**Selection**
--------------------------------
Jaguars vs Victors

[techhelpbb]

Quote:

Originally Posted by Matt Krass

I'm a fan of this idea, I didn't mean to accidentally kick off a whole new topic in here to that end I've started a new thread here to continue this discussion.

Back on to Victors and Jaguars, I'd really like the opinion of some of the veteran EEs around here on my idea for a test rig I mentioned earlier. Essentially, I'd be alternating between a Jaguar sourcing current to a Victor and the opposite, using something with a sufficiently intelligent brain to control both and perhaps some kind of active load between them. While doing this, we can monitor all of their vitals (mostly temperature of the FETs in question) and we can do some pretty terrible things to them and see how they handle it.

A bank of FETs with beefy heat sinks combined with some smoothing LC networks off each speed controller would make a nice load I think, how about it?

Matt

A consistent load would be essential or it might poison your experiment.

I'm not sure what you mean by the Jaguar sourcing current to a Victor however.

Would it not be easier to just have a consistent load and a consistent source of power as static factors in your test?
--------------------------------
**Material**
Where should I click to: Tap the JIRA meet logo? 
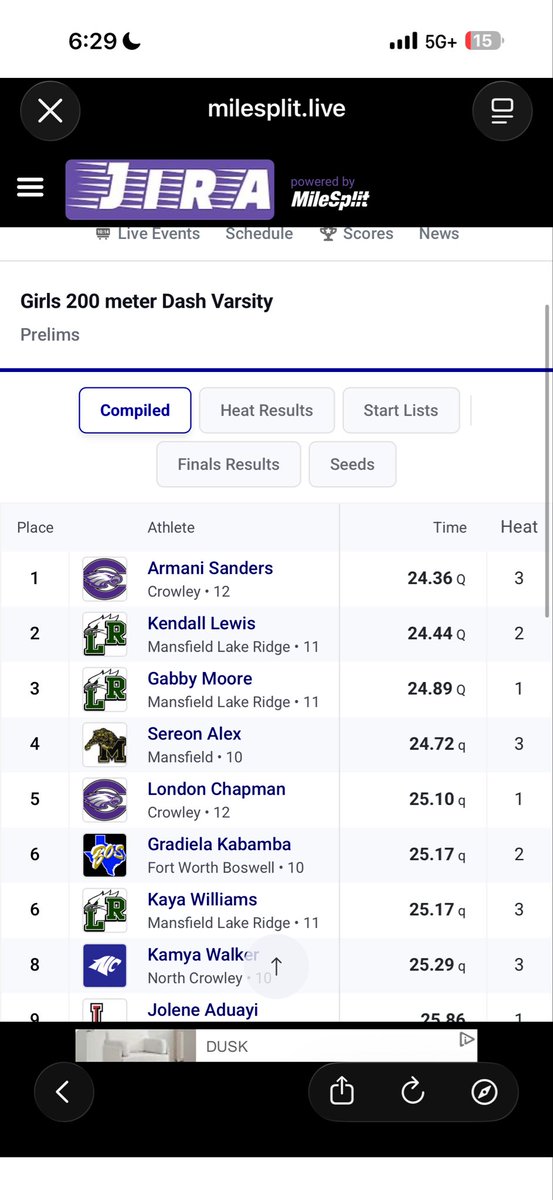[x=170, y=189]
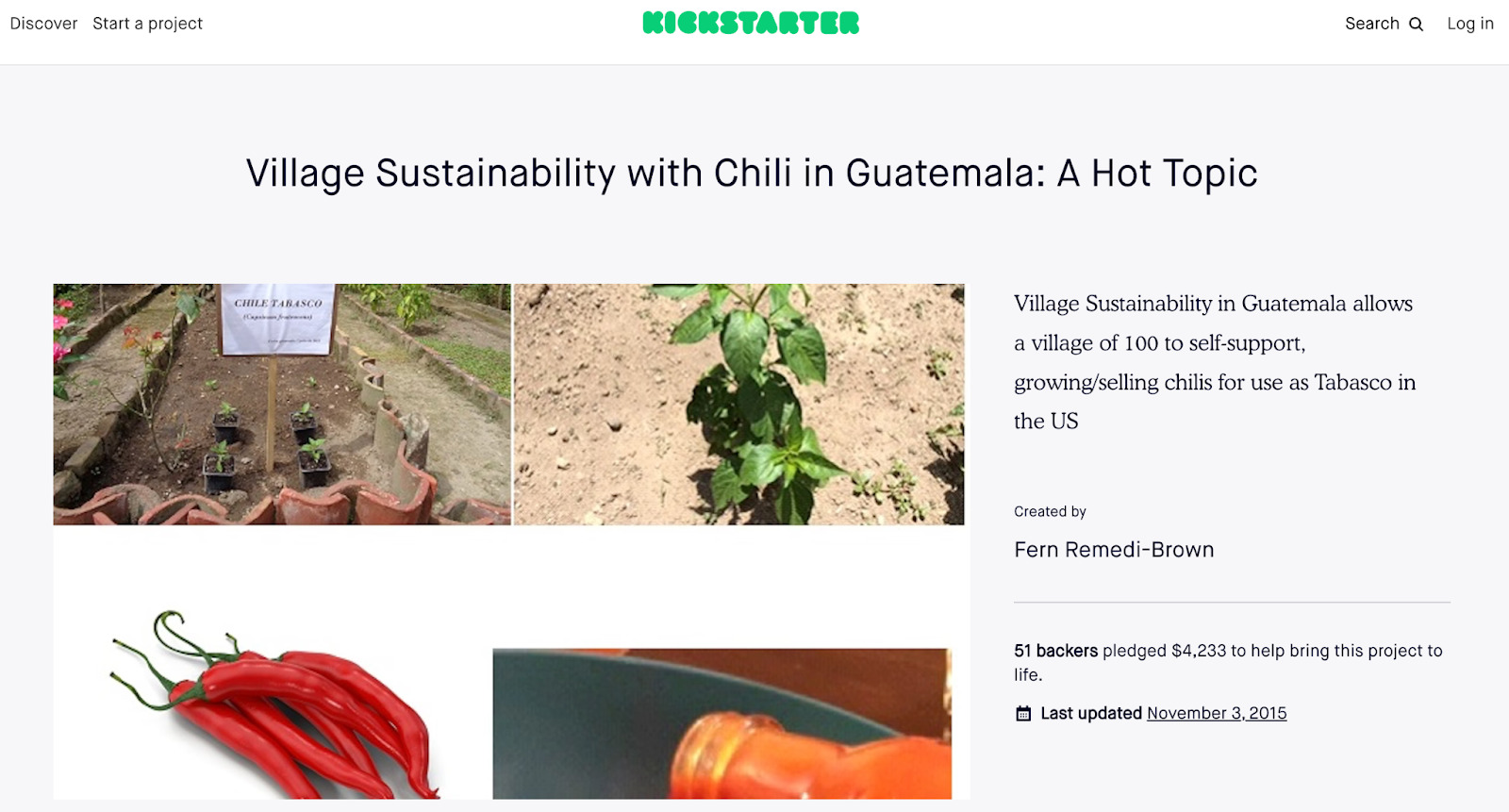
--------------------------------
**Stated exercise**
Please answer from the Jaguars vs Victors thread: what does Matt Krass say he would mostly monitor during his proposed test?

**Result below**
The temperature of the FETs in question.